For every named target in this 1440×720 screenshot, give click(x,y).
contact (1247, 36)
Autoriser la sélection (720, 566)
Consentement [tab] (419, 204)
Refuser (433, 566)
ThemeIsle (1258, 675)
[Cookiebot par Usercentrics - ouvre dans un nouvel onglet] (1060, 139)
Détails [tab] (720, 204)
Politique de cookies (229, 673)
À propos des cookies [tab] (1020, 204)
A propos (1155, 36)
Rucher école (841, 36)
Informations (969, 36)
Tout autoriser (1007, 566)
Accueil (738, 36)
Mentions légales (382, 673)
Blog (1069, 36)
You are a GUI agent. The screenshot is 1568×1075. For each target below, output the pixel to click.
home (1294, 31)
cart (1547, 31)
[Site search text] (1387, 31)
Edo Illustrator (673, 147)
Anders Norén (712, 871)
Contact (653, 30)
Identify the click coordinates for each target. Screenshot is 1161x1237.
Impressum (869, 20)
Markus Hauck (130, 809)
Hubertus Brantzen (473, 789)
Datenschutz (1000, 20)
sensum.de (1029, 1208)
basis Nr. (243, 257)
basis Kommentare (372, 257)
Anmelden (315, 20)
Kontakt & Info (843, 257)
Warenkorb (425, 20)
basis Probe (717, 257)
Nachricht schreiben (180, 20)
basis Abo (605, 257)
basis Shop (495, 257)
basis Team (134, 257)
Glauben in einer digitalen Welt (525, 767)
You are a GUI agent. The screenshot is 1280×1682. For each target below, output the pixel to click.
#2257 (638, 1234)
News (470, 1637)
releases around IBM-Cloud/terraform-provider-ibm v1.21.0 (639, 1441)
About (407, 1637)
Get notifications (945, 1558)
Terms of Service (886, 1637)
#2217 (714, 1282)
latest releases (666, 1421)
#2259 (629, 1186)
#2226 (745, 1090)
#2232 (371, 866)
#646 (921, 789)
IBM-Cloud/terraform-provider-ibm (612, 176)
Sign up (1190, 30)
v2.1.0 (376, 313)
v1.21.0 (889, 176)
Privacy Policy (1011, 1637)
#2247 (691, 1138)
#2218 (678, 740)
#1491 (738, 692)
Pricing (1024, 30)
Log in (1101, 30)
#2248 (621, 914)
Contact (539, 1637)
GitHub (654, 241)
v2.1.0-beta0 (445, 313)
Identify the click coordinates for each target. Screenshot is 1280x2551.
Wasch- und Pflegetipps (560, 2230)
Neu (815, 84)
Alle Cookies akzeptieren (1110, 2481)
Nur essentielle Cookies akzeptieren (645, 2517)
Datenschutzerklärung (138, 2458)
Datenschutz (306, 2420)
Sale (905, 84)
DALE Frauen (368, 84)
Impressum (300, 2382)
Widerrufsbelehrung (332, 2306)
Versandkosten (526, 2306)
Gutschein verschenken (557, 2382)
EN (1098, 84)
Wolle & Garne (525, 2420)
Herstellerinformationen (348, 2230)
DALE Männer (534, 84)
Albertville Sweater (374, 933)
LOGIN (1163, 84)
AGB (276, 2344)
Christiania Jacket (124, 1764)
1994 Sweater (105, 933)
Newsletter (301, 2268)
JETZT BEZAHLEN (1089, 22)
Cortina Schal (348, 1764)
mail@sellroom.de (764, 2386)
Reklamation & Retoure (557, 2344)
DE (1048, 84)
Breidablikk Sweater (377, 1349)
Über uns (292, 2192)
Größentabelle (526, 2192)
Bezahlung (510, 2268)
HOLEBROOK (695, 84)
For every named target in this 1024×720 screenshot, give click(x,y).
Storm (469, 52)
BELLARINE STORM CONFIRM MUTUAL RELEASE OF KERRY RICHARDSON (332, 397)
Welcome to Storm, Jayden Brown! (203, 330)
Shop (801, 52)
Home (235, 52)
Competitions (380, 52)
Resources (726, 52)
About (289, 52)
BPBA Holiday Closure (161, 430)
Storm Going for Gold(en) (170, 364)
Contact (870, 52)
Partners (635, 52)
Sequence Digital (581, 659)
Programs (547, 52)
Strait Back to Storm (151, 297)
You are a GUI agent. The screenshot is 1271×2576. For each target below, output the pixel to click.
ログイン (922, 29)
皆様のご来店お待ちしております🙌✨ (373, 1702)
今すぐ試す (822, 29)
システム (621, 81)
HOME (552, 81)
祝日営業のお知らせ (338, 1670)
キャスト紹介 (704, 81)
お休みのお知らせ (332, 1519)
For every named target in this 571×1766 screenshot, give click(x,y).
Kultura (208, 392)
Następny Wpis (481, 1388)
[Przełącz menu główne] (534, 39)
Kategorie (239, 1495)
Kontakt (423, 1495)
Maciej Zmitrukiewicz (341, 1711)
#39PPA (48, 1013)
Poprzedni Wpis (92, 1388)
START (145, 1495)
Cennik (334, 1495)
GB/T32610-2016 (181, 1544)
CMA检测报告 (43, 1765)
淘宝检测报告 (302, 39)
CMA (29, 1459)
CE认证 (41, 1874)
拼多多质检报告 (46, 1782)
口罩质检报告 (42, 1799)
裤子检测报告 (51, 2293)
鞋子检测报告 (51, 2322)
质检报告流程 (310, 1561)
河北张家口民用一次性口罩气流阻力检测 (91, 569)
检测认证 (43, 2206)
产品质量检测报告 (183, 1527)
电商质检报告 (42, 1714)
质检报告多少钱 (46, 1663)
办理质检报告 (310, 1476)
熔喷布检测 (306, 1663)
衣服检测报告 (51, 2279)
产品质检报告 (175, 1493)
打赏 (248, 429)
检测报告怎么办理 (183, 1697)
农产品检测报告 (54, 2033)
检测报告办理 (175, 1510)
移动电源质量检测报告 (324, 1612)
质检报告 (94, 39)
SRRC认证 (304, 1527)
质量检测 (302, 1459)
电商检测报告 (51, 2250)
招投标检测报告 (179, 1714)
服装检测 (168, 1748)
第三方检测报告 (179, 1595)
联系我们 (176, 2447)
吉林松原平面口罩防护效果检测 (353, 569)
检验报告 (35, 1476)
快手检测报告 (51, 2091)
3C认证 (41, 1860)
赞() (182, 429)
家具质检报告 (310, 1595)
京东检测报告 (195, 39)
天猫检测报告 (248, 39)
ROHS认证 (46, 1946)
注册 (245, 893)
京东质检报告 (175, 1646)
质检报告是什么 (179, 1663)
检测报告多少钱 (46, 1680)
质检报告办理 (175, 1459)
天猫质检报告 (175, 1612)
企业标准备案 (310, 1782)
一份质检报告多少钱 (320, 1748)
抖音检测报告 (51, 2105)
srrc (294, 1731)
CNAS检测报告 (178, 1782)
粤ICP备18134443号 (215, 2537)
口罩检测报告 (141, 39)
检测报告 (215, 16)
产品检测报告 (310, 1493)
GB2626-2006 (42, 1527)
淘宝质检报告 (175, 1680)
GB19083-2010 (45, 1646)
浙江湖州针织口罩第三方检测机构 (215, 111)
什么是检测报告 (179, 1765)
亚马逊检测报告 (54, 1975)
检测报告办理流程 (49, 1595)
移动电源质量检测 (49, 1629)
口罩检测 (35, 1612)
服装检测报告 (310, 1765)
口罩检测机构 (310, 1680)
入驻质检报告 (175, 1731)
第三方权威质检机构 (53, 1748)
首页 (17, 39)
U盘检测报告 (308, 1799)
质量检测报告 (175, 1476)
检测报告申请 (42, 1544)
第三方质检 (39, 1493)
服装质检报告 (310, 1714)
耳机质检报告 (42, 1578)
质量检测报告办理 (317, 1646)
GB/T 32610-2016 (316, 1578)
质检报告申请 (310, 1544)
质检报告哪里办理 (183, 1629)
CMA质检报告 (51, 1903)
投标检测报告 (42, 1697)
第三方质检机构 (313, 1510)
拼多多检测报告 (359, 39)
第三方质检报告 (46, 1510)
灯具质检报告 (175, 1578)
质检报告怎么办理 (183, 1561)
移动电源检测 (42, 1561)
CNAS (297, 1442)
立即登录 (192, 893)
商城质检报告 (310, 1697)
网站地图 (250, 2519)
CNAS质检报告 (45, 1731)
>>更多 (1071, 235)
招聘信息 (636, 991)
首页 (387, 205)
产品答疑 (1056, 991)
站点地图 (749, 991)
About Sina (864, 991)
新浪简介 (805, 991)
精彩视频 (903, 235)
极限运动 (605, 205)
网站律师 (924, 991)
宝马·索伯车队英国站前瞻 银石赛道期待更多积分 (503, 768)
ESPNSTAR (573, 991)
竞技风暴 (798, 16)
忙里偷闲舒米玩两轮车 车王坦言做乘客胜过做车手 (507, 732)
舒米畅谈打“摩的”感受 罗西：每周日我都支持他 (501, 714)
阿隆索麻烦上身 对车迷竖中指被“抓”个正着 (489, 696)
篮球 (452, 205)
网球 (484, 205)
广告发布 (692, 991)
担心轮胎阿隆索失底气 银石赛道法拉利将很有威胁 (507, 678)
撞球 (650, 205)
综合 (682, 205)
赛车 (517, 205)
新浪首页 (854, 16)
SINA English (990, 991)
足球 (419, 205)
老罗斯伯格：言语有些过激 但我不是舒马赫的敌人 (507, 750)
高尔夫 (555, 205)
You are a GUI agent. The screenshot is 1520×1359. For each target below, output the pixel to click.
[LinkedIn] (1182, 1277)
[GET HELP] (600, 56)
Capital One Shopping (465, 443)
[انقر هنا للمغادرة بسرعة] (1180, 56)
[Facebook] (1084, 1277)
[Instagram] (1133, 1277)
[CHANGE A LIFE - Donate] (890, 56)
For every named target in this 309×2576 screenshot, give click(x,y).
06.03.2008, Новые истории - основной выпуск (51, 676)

····················

#### EXERCISE:
Format the listing lines, from the line containing "天猫质检报告 (175, 1612)" through the line containing "耳机质检报告 (42, 1578)" inclusive, as a Markdown table. Use a Row column for the sequence number and an Entry column for the line, and omit blank lines.

#### RESULT:
| Row | Entry |
|---|---|
| 1 | 天猫质检报告 (175, 1612) |
| 2 | 企业标准备案 (310, 1782) |
| 3 | 一份质检报告多少钱 (320, 1748) |
| 4 | 抖音检测报告 (51, 2105) |
| 5 | srrc (294, 1731) |
| 6 | CNAS检测报告 (178, 1782) |
| 7 | 粤ICP备18134443号 (215, 2537) |
| 8 | 口罩检测报告 (141, 39) |
| 9 | 检测报告 (215, 16) |
| 10 | 产品检测报告 (310, 1493) |
| 11 | GB2626-2006 (42, 1527) |
| 12 | 淘宝质检报告 (175, 1680) |
| 13 | GB19083-2010 (45, 1646) |
| 14 | 浙江湖州针织口罩第三方检测机构 (215, 111) |
| 15 | 什么是检测报告 (179, 1765) |
| 16 | 亚马逊检测报告 (54, 1975) |
| 17 | 检测报告办理流程 (49, 1595) |
| 18 | 移动电源质量检测 (49, 1629) |
| 19 | 口罩检测 (35, 1612) |
| 20 | 服装检测报告 (310, 1765) |
| 21 | 口罩检测机构 (310, 1680) |
| 22 | 入驻质检报告 (175, 1731) |
| 23 | 第三方权威质检机构 (53, 1748) |
| 24 | 首页 (17, 39) |
| 25 | U盘检测报告 (308, 1799) |
| 26 | 质量检测报告 (175, 1476) |
| 27 | 检测报告申请 (42, 1544) |
| 28 | 第三方质检 (39, 1493) |
| 29 | 服装质检报告 (310, 1714) |
| 30 | 耳机质检报告 (42, 1578) |